Mr. Onxley was a leadership coach for the Educational Theatre Association for eight years, and EdTA’s chapter director for Louisiana for eleven. He chaired Louisiana’s annual Thespian conference and has been a state evaluator for Louisiana’s Talented Arts Program for ten years.
A theatre graduate of McNeese State University, in 2012 he participated in the Juilliard School’s Directing Workshop for Theater Educators. He chaired a Louisiana Department of Education committee on theatre arts. He is a recipient of the 2009 Arts and Humanities Citizen of the Arts award, 2010 Times of Southwest Louisiana Patron of the Arts, and the 2014 Delta Kappa Gamma-Alpha Gamma Chapter’s Excellence in Education Award for Outstanding Teacher. In 2008 he was inducted into the Arkansas Thespian Hall of Fame, and he has been named Regional Teacher of the Year for the state of Louisiana. In 2012 he was selected for the American Idol Mentor Award by American Idol runner-up finalist Joshua Ledet.
Shelly Appleby wrote in her Hall of Fame nomination: “I look to Kerry as an example and mentor of what a true leader is. I am looking forward to seeing what I will learn from him tomorrow.”

Scott Walker
Milwaukie, Oregon
Fresh out of Western Oregon State College with an undergraduate degree in secondary ed (double major in language arts and theatre arts and a minor in music), Scott Walker landed his first full-time teaching job at Milwaukie (Oregon) High School in 1992. He’s still there.
As the only adult responsible for the school’s extracurricular theatre arts program, Mr.

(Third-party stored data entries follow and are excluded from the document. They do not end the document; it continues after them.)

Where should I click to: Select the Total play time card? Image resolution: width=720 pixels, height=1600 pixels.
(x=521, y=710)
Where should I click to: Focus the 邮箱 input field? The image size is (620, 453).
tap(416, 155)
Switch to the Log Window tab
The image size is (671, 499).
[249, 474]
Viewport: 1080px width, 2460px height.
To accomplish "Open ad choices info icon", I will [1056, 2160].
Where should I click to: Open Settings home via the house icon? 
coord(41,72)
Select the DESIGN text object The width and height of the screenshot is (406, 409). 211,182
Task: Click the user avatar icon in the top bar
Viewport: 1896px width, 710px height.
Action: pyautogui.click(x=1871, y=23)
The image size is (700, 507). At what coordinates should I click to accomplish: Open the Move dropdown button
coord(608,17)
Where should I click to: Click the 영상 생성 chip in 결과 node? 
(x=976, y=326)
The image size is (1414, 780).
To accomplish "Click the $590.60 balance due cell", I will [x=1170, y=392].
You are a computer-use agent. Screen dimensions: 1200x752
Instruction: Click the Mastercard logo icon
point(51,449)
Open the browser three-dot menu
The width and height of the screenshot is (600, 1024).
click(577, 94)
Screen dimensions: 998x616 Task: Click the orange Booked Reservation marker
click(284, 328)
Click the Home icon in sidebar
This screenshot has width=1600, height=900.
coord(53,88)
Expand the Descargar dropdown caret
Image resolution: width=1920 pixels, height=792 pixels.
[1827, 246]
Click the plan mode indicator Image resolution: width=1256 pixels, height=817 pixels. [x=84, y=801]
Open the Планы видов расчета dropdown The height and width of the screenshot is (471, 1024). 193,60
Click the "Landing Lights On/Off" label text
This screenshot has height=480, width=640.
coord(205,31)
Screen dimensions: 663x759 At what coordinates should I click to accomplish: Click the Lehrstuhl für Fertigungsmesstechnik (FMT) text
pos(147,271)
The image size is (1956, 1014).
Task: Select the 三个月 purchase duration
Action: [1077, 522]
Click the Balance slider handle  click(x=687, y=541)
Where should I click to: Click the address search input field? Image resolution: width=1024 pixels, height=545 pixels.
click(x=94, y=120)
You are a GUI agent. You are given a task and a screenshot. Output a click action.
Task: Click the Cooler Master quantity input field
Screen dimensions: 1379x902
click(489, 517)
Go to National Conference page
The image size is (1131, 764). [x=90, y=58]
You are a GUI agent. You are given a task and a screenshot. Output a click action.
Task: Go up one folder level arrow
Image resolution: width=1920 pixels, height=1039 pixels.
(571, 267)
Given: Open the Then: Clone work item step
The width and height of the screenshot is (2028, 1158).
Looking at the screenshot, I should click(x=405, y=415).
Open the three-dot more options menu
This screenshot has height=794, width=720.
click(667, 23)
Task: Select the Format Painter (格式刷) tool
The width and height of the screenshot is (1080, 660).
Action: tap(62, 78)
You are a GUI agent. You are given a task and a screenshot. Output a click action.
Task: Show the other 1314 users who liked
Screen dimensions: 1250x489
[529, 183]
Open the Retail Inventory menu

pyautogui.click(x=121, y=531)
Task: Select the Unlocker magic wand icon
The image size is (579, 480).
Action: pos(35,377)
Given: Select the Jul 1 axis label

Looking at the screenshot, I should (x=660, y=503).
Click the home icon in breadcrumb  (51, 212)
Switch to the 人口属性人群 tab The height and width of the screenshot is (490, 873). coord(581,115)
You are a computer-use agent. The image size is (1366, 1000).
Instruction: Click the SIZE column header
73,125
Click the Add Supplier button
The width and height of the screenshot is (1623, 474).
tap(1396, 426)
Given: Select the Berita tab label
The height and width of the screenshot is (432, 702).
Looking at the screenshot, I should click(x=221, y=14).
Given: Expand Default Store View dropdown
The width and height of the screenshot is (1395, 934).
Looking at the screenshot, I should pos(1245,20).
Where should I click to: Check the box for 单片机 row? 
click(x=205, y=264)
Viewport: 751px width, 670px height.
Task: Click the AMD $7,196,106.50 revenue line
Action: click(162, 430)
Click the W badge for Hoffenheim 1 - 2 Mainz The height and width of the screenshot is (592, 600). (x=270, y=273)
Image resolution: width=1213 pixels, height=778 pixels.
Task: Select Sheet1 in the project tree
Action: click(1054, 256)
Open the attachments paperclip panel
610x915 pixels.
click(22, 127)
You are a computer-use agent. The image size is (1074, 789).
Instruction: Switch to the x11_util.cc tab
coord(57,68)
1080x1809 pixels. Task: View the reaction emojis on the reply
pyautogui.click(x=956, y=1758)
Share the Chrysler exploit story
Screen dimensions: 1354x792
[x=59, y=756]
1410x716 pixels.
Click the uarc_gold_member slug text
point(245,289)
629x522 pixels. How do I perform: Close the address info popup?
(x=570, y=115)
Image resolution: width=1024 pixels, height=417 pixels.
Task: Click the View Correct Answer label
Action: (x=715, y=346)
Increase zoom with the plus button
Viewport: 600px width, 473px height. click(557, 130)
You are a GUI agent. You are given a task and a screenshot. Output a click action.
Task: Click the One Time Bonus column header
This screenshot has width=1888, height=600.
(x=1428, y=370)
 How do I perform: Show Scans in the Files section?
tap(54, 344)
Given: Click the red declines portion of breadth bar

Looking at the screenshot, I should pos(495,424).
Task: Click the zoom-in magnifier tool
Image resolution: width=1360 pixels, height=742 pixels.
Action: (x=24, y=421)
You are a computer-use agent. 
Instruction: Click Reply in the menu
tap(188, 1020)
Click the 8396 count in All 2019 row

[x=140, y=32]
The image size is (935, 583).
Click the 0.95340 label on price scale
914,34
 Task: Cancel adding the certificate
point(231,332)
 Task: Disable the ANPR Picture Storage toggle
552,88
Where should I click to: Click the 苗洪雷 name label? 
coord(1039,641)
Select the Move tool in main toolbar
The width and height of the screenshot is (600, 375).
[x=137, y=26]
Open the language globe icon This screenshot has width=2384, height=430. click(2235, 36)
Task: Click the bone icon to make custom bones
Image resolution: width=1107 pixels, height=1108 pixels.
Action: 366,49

Walker immediately saw the value of a network of peers, and he became involved in Oregon Thespians that same year. By 1997 he was a member of the Oregon Thespians board, and he has served as a board member off and on since then, including serving as EdTA chapter director from 2001-03. He also served as president of the Oregon Theatre Educators’ Association from 1999-2001, during which time Portland hosted the EdTA National Conference.
In 2007, he completed his M.F.A. in theatre at the University of Portland and, that same year, helped to charter Milwaukie Academy of the Arts, a public charter school housed at and cross-enrolled with Milwaukie High School. His school has hosted Oregon’s Improvisation Festival and Regional Acting Competition multiple times.
“I have seen my program wax to a full-time theatre position and wane to its low of one all-inclusive drama class,” M. Walker wrote of his years at Milwaukie. “Having just completed my twenty-second year of teaching theatre at Milwaukie High School, I plan on being there until I decide to retire.”
“Scott’s intense passion for theatre education, his students, and his peers is why he is my hero,” wrote Zena in his Hall of Fame nomination. “And hero to so many others.”